彼は物静かだから、きっと貴方の邪魔にはならない筈。
あまり愛想の良い子ではないから、初めは少し取っ付き難いかも知れないけれど、悪い子じゃないの。
この館で暮らしている時間はあたくしの次に長い古参よ。
館について知りたい事があれば、聞いてみると良いわ。可能な範囲で教えてくれるんじゃないかしら。

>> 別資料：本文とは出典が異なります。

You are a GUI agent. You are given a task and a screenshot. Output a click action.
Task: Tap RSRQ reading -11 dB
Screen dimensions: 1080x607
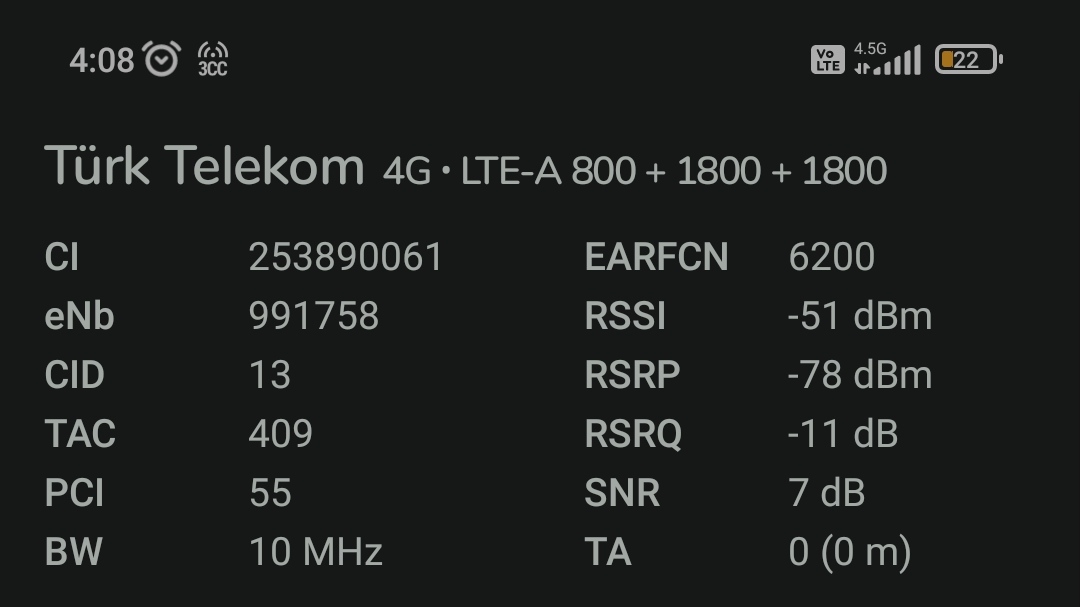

(館には不思議な事が幾つも存在するが、この蔵書室もその内のひとつ。間違いなく館の中に存在していながら、館の外観から判断すれば間違いなく収まる筈の無い規模をもっているのである。宛ら、国立図書館とでも言うべきか――世界中の様々な国、様々な時代、そして様々な分野の本が集められ、ドミノの様にずらりと並んだ高い本棚にぎっしりと収納されている。本の数には明らかに比例しない、李世車用の木製机と椅子がぽつんと中央部分に置かれているのも特徴のひとつだ。本棚にはそれぞれ可動式の梯子が取り付けられているが、何せ本棚の一番上の段を目指そうと思えばそれなりの高さまで上らなければならない。この不便な造りをどうにかしようと思えばそれは造作もない事である筈なのだが、このままにしてあるのにはきちんと理由がある。蔵書室は、ギャルソンの分身若しくは館に住まうとある男によって管理されており、彼らの手を借りる事で利用者は簡単に目的の本を手にする事が出来るのだ。基本的に、蔵書室には先に述べた者のどちらかが居る。そして、この日の蔵書室の管理者こそ、館の住人である己であった。ふわりふわりと宙を漂いながら本棚に詰め込まれた本の背表紙を眺める姿は、どうやら一日掛けて本の整理を進める所存と見えて)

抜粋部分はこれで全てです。